+++ Material to process

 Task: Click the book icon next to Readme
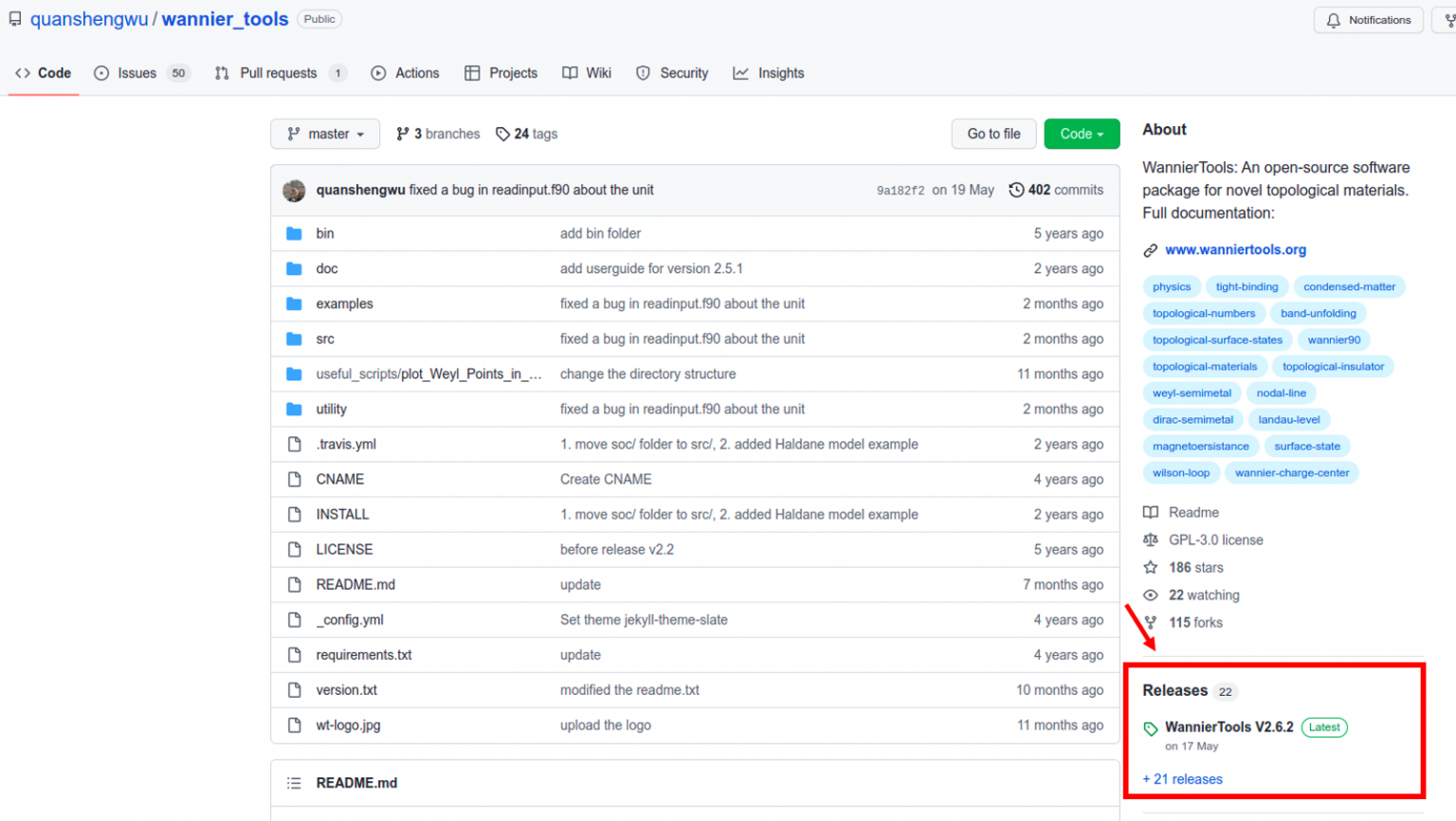1150,512
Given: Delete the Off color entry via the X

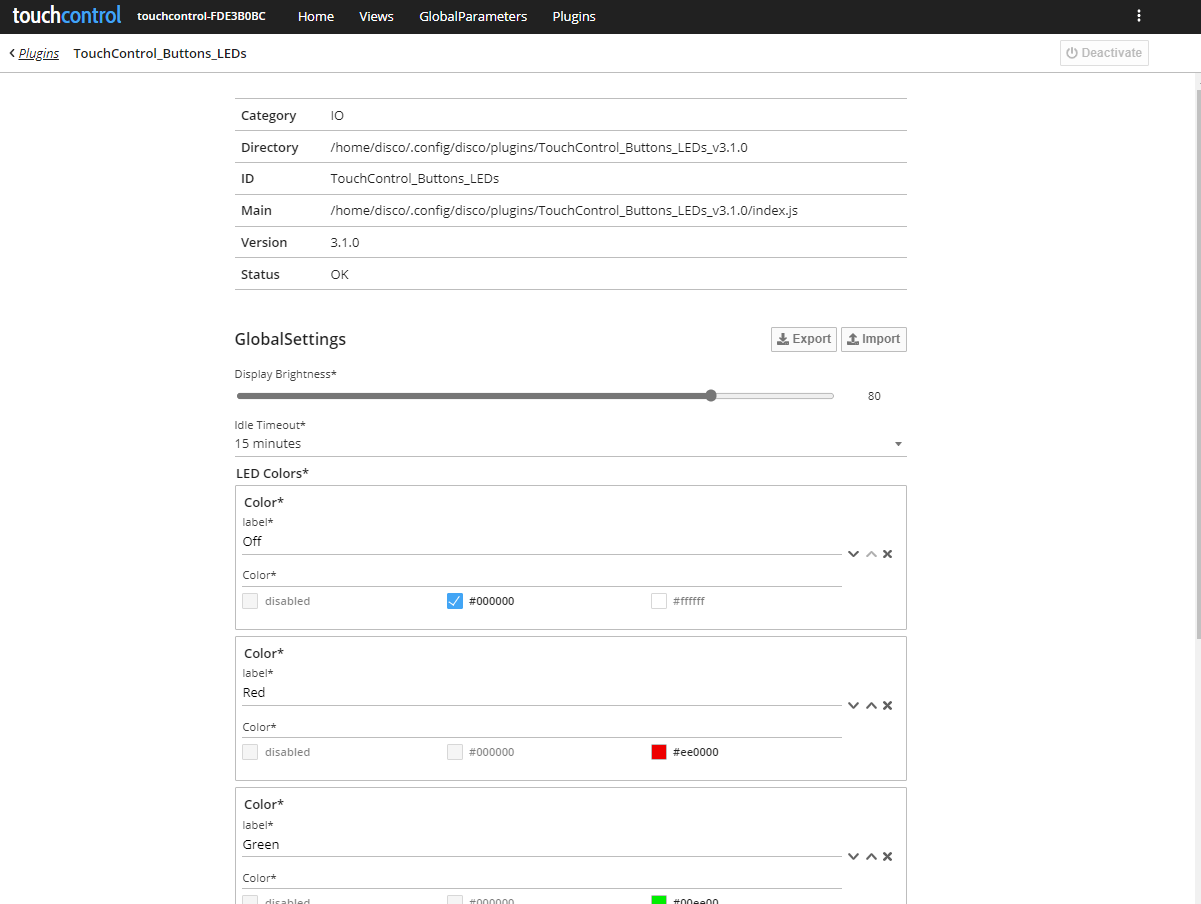Looking at the screenshot, I should (x=887, y=553).
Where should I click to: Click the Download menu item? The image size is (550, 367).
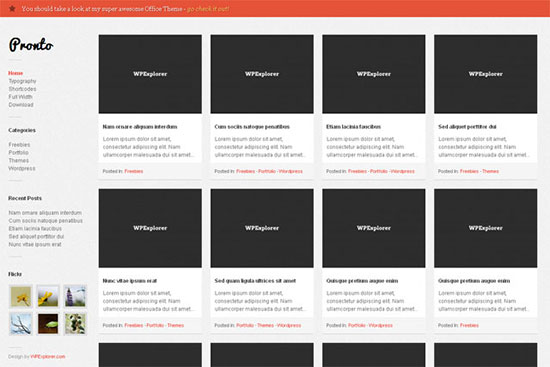(x=21, y=105)
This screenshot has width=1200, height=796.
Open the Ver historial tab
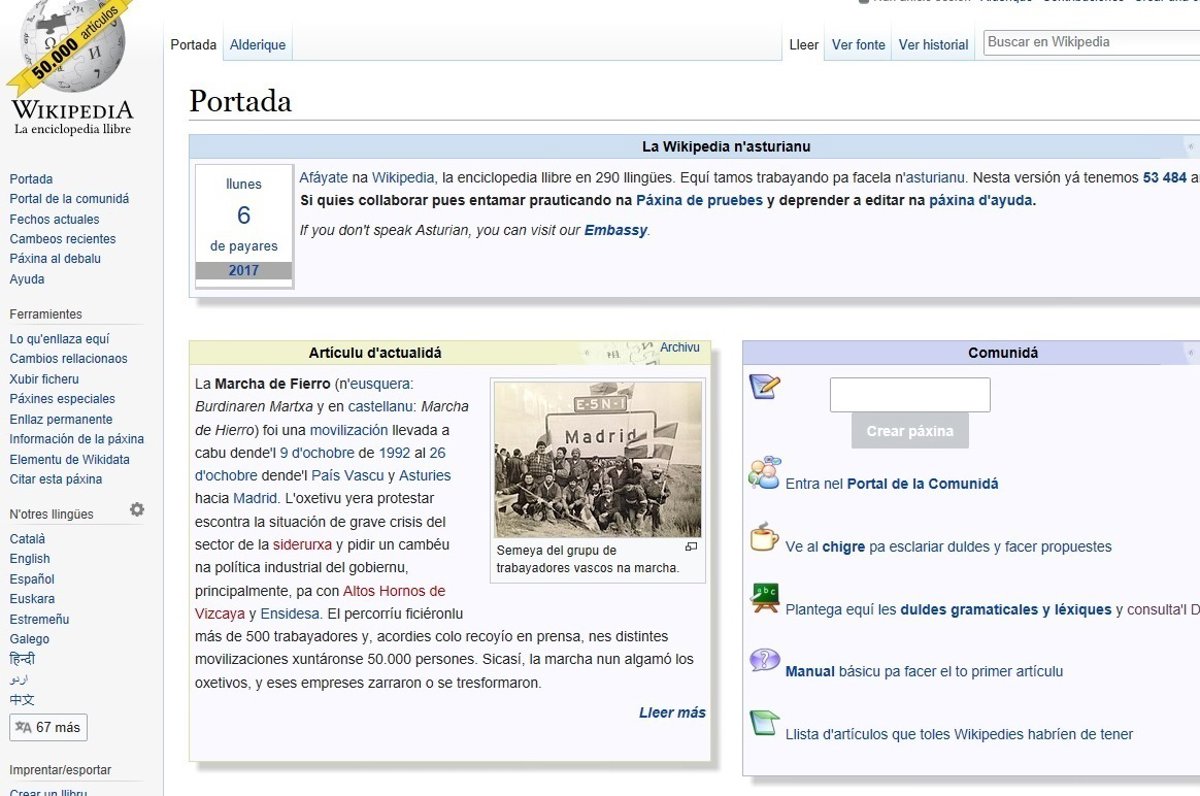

++++++

* _Task requirements_
Where a picture appears in the material above, skip it, and print the rest exactly.

* _The completed task_
 Task: Click the book icon next to Readme
1150,512
Given: Delete the Off color entry via the X

Looking at the screenshot, I should (x=887, y=553).
Where should I click to: Click the Download menu item? The image size is (550, 367).
(x=21, y=105)
This screenshot has width=1200, height=796.
Open the Ver historial tab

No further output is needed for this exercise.